▶ _What the task requires_:
The required output is the line with "Cancel notification edits" and each line that follows it to the end of the entries below, copied exactly and with nothing added.

[Dataset entries]
━━━━
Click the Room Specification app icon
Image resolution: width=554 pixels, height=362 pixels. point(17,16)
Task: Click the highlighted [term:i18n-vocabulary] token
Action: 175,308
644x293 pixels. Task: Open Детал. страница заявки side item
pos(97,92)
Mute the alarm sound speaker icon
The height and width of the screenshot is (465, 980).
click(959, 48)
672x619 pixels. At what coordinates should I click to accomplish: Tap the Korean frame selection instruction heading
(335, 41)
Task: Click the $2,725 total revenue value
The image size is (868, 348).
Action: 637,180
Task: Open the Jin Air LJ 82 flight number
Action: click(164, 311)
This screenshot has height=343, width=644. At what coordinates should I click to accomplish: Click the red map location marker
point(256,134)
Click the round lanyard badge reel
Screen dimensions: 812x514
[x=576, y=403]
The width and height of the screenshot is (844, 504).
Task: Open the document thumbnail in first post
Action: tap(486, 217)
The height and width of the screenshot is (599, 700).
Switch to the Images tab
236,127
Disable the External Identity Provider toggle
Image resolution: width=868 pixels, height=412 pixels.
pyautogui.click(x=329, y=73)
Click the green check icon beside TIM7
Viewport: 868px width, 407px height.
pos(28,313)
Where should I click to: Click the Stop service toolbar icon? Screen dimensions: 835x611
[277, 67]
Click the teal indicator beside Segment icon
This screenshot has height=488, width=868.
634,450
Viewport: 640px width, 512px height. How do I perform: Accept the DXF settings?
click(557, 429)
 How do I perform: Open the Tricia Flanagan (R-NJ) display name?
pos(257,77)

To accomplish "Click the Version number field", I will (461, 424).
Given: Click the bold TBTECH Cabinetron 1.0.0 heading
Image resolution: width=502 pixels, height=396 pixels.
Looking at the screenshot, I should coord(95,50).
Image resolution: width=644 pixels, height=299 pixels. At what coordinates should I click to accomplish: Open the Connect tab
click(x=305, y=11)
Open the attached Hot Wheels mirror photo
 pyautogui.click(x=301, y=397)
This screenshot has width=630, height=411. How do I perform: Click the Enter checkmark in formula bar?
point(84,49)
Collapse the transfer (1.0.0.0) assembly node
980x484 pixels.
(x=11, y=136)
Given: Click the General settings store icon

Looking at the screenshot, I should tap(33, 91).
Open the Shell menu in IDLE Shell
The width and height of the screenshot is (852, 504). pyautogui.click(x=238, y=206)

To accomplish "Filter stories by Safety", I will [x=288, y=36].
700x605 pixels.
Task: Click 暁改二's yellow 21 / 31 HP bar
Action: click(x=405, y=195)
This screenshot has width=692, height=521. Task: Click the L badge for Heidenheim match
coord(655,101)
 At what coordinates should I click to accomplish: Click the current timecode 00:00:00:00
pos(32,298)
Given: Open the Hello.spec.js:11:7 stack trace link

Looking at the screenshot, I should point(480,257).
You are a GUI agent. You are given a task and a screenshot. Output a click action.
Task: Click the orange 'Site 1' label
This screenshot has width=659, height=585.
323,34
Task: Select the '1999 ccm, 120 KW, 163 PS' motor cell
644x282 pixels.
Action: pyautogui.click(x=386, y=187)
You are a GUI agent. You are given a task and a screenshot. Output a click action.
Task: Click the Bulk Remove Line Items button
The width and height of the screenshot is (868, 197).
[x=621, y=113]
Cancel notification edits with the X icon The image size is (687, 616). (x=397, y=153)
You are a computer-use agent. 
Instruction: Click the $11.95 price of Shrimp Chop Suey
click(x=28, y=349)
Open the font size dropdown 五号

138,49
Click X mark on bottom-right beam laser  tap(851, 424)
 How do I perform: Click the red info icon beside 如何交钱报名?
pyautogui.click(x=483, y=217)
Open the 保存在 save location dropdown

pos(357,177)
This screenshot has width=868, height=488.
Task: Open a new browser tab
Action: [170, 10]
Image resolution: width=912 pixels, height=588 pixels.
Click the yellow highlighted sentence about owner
━━━━
▶ _Result below_:
Cancel notification edits with the X icon The image size is (687, 616). (x=397, y=153)
You are a computer-use agent. 
Instruction: Click the $11.95 price of Shrimp Chop Suey
click(x=28, y=349)
Open the font size dropdown 五号

138,49
Click X mark on bottom-right beam laser  tap(851, 424)
 How do I perform: Click the red info icon beside 如何交钱报名?
pyautogui.click(x=483, y=217)
Open the 保存在 save location dropdown

pos(357,177)
This screenshot has width=868, height=488.
Task: Open a new browser tab
Action: [170, 10]
Image resolution: width=912 pixels, height=588 pixels.
Click the yellow highlighted sentence about owner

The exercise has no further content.